What's in here, what isn't
| Concern | Where |
|---|
Walking ~/.claude sessions, settings, agents, skills, MCP config | This repo — skills/tokenmin/analyzer.py |
| Parsing claude.ai / Claude Desktop chat exports | This repo — skills/tokenmin/analyzer_chat_export.py |
| Anonymization (paths, secrets, labels, identifiers) | This repo — skills/tokenmin/anonymize.py |
| Orchestrator CLI: collect → anonymize → submit → render | This repo — skills/tokenmin/tokenmin.py |
| Wrapper script + auto-update + version + doctor | This repo — tokenmin |
| Tests + CI | This repo — tests/, .github/workflows/ci.yml |
| Detection rules, scoring, report rendering | Not here. Lives in proprietary watsonrm/tokenmin-core. |
| Hosted submission server | Not here. Bundled in the F&F preview. |
This repo is scanner-only. Running it produces an anonymized snapshot. It
does not produce a report (that's the engine's job). The scanner is fully
functional without the engine — you can write the snapshot to disk with
--snapshot snap.json and audit what would be sent before deciding to submit
anywhere.
Install
Quick (trusts the network all the way to GitHub):
curl --proto '=https' --tlsv1.2 -fsSL https://tokenmin.ai/install.sh | bash
Verify-then-run (recommended if you don't trust the network all the way to GitHub):
curl --proto '=https' --tlsv1.2 -fsSL -o install.sh https://tokenmin.ai/install.sh
curl --proto '=https' --tlsv1.2 -fsSL -o install.sh.sha256 https://tokenmin.ai/install.sh.sha256
shasum -a 256 -c install.sh.sha256
less install.sh
bash install.sh
The installer detects every Claude variant on your machine (Code / Desktop on
macOS / Linux / Windows), drops a single tokenmin command on PATH, and offers
to add it to your shell rc with consent. No gh, no brew, no auth setup.
After install:
tokenmin --selfcheck # see the anonymizer rules without reading Python
tokenmin # scan + render inline (the magic moment)

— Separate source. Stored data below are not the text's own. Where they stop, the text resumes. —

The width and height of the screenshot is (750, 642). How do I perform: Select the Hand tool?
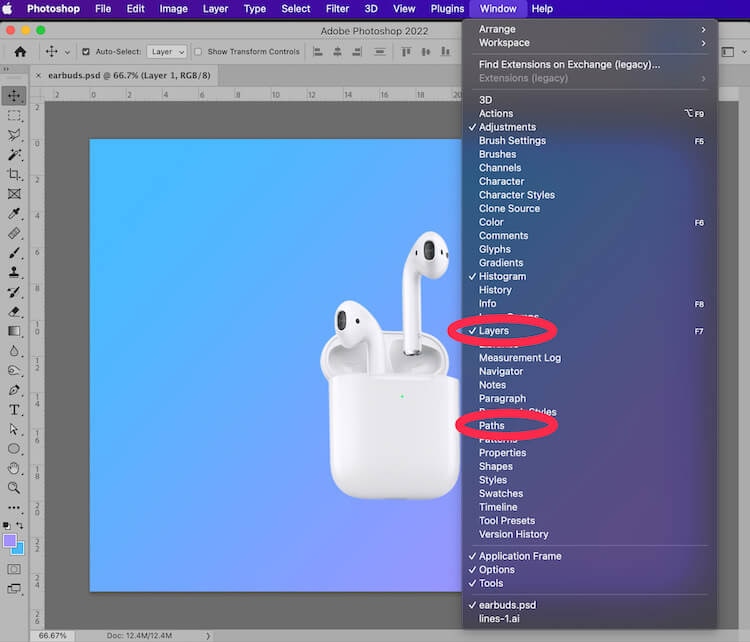tap(14, 468)
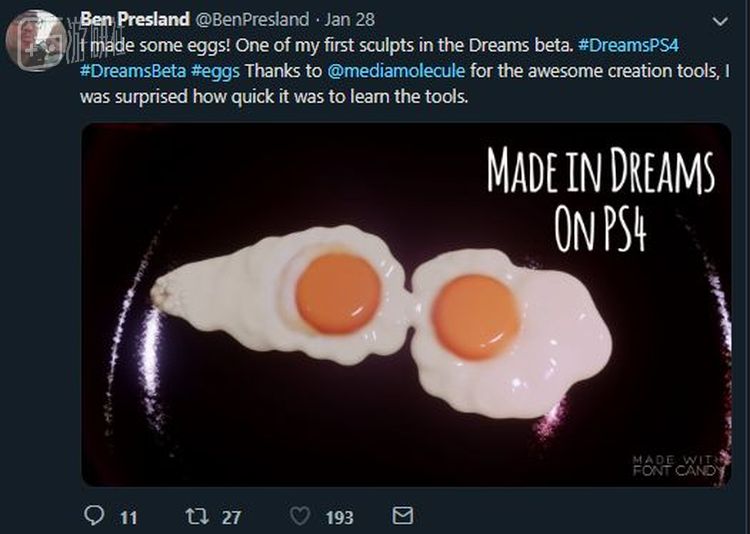Retweet this post using the retweet icon
750x534 pixels.
(198, 516)
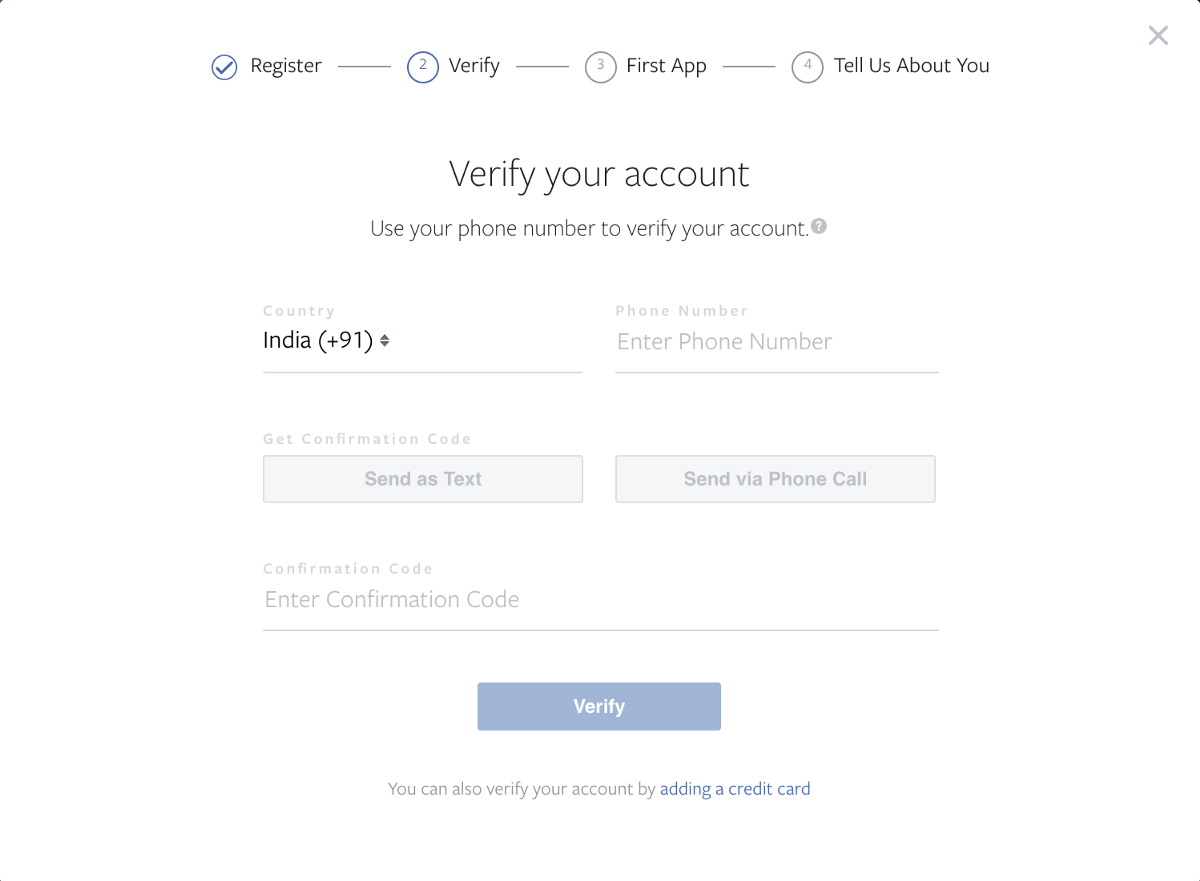Click the step 3 circle icon
The height and width of the screenshot is (881, 1200).
[600, 67]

tokenmin watch # live dashboard
tokenmin show <id> # drill into one finding
tokenmin help # 30-second walkthrough
Trust posture
Hashes are HMAC-keyed, not raw SHA-256
Identifiers (file paths, project names, MCP server names, custom agent /
skill / command names) hash with HMAC-SHA256 keyed by a 32-byte salt
generated on first run at ~/.tokenmin/.salt (chmod 0600, refuses to
overwrite via O_EXCL). Output is 16 hex chars (64 bits) — collision-resistant
for any realistic corpus.
An adversary who guesses common path names like ~/.ssh/known_hosts cannot
precompute its hash without your salt. Cross-snapshot correlation works within
your install (so the engine can flag "same file re-read 12×"); cross-user
correlation is broken.
Stricter mode: TOKENMIN_STRICT_ANONYMIZE=1 adds an additional per-run salt.
Breaks within-user cross-run correlation too at the cost of losing
across-days findings.
Defense-in-depth on inputs
Pathological JSONL inputs (oversized lines, regex-bomb strings, malformed
JSON) can't hang the scrubber: every regex sees inputs truncated to 64 KiB
max; bad lines are dropped, not raised on; recursion depth is capped.